PAGE EXCERPT:
Cellular Respiration—Major Source of ATP During aerobic cellular respiration in eukaryotic cells, the majority of adenosine triphosphate (ATP) molecules are generated by which process?

Difficulty: Easy

Correct Answer: Oxidative phosphorylation

Explanation:


Introduction / Context:
Aerobic cellular respiration extracts energy from glucose and other fuels in several stages: glycolysis, pyruvate oxidation, the tricarboxylic acid (TCA) cycle, and the electron transport chain coupled to oxidative phosphorylation. Understanding where most ATP is made is essential for biochemistry and physiology.


Given Data / Assumptions:

  • Glycolysis yields a net of 2 ATP per glucose by substrate-level phosphorylation.
  • TCA cycle directly yields only small amounts of ATP (or GTP) via substrate-level phosphorylation.
  • Reduced cofactors (NADH, FADH2) donate electrons to the respiratory chain to drive ATP synthesis.


Concept / Approach:
Oxidative phosphorylation couples electron transport to ATP formation via chemiosmosis. Electron flow through complexes I–IV pumps protons, creating a proton-motive force that powers ATP synthase. This step accounts for the largest fraction of ATP produced per glucose under aerobic conditions.

AVAILABLE DATA:
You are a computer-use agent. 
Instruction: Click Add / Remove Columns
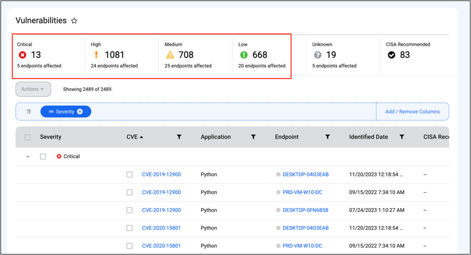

WORK INSTRUCTIONS:
- A) In the cellular respiration text, how many ATP does glycolysis yield per glucose?
- B) Extend the explanation about cellular respiration and ATP, picking up right after its last sentence.

ANSWERS FOR THE EXERCISE:
- A) A net of 2 ATP per glucose, made by substrate-level phosphorylation.

- B)
Step-by-Step Solution:

Estimate ATP from substrate-level steps: glycolysis (2 ATP) + TCA (1 ATP or GTP per turn ×2 ≈ 2 ATP).Account for reduced cofactors: multiple NADH and FADH2 generated feed the electron transport chain.Recognize that ATP synthase uses the proton gradient to synthesize the majority of ATP → oxidative phosphorylation is dominant.


Verification / Alternative check:
Pharmacologic inhibition (e.g., oligomycin or cyanide) collapses ATP output despite intact glycolysis/TCA, confirming oxidative phosphorylation as the principal ATP source in aerobiosis.


Why Other Options Are Wrong:

  • Photophosphorylation: occurs in chloroplasts during photosynthesis, not cellular respiration.
  • Glycolysis and substrate-level phosphorylation produce only a small portion of total ATP.
  • Fermentation does not maximize ATP yield and occurs without the electron transport chain.


Common Pitfalls:
Assuming “most ATP” comes from the TCA cycle itself; the cycle mainly provides NADH/FADH2 for oxidative phosphorylation.